What this task involves: Bring together all lines of the material below that contain the string "computer".

Data extracts:
═══

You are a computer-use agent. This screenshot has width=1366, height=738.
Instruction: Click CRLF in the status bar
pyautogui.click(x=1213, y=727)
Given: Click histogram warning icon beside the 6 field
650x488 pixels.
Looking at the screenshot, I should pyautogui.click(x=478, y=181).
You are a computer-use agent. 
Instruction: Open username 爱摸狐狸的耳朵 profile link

═══

Response area:
You are a computer-use agent. This screenshot has width=1366, height=738.
You are a computer-use agent. 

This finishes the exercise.